He was next sent to a dame's school; but his habit of taking tame rats, mice, and other creatures there in his pockets became intolerable to the mistress. A crises came through a tame "kae," or jackdaw, which his mother one day sent him out with, under orders not to bring it back to the house again. He could not find it in his heart to part with the "kae," and carried it to school, hid in his trousers. But the "kae," failing to accommodate itself to his altered position when he knelt down at prayer, disturbed the school by its sudden cre-waw / cre-waw / set the children all laughing, and caused him to be expelled in spite of the friendship that existed beween the teacher and his mother. It was the same at two other schools of more importance. Against all his good resolutions, the temptation not to lose the chance of getting a rare bird or beast always proved too much for him. Before he was six years old he was declared utterly incorrigible and hopeless, and his parents soon after were glad to get work for him in a tobacco-factory, at which he could earn two shillings a week. They thought that he was falling into idle ways in his rovings and gatherings of "vermin." Here he met with some encouragement from his master, as he was fond of birds. But before he was eight the consideration of larger wages, and the prospect of extending his field of observation, caused him to seek work at a mill about a couple of miles from Aberdeen. Though he had to rise at four in the morning, so as to be at the mill by five, and was seldom home till nine in the evening, and with but short meal-hours, he was happy and contented at Grandholm Mill. The wages were from three to four shillings a week, rising to five or six, Edward says: —

People may say of factories what they please, but I liked this factory. It was a happy time for me whilst I remained there. It was situated in the centre of a beautiful valley, almost embowered amongst tall and luxuriant hedges of hawthorn, with watercourses and shadowy trees between, and large woods and plantations beyond. It teemed with nature and natural objects. The woods were easy of access during our meal-hours. What lots of nests! What insects, wild-flowers, and plants, the like of which I had never seen before! Prominent amongst the birds was the sedge-warbler,[1] which lay concealed in the reedy copses, or by the margin of the mill-lades. Oh, how I wondered at the little thing; how it contrived to imitate all the other birds I had ever heard, and none to greater perfection than the chirrup of my old and special favorite the swallow.

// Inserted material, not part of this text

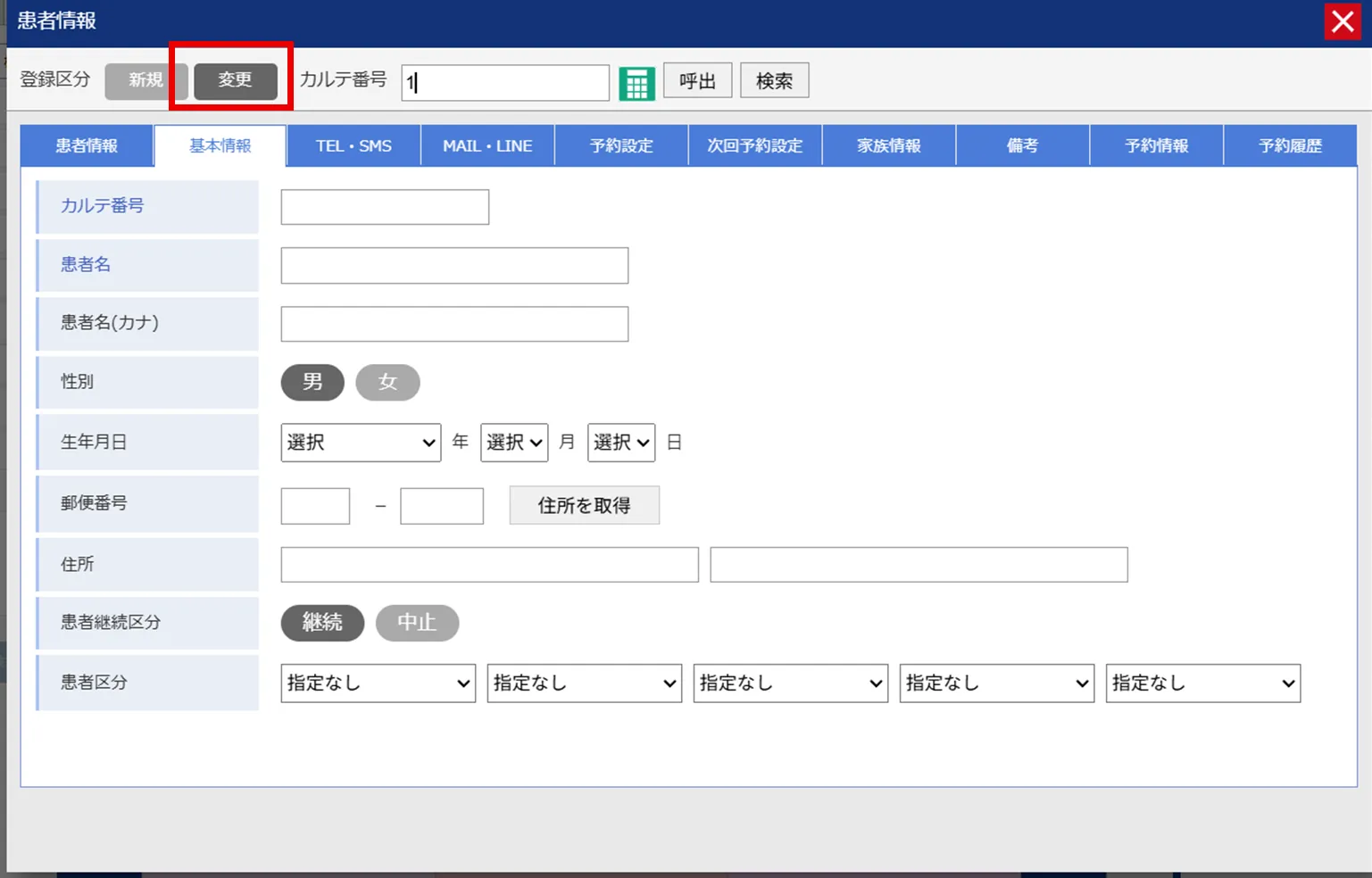Viewport: 1372px width, 878px height.
Task: Focus the 患者名 input field
Action: pyautogui.click(x=454, y=266)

When he first saw a kingfisher the sight was like a revelation—an introduction to a world of poetry. But, as in poetry, illusion and reality lie near each other, so his simple account of his chase after it actually reads like a parable of life and its dreams.

But this delightful life could not last. When he was barely eleven his father apprenticed him to a man named Begg, a drunken shoemaker, who had a particular dislike to his natural-history pursuits, and beat him so mercilessly in his mad fits that the boy at last refused to go back, and ran off, making his way on foot to his mother's relatives at Kettle, who, however, so little relished the new accession, that he had to return home again, as he had come, somewhat humbled.

He now agreed to finish his apprenticeship with a man in Shoe Lane. In addition to his pupil-money, his employer received a percentage of his earnings. Here Edward was in a measure his own master, and pursued his studies, managing to begin a botanical garden, which he stocked with rare wild-flowers. He saw birds and animals stuffed in the gunsmiths' windows, and tried his hand on a mole, of which he was not a little proud. Having finished his apprenticeship, he got steady work for a time at set wages, and would have gone on with some degree of content, although he never liked his trade, had not a slack period come. He was thrown out of work, and his funds ran down. He tried to stow himself away in a ship for America, but, as the vessel was rigorously searched before sailing, he had to come forth.

His next step was to enlist in the Aberdeenshire militia, but we can infer that the military drill was not much to his taste. He nearly incurred severe penalties for breaking the ranks when a rare butterfly flitted past during parade. He was only saved by the earnest appeal of a lady friend of the officer in command. He

  1. Called also the English mocking-bird and Scottish nightingale.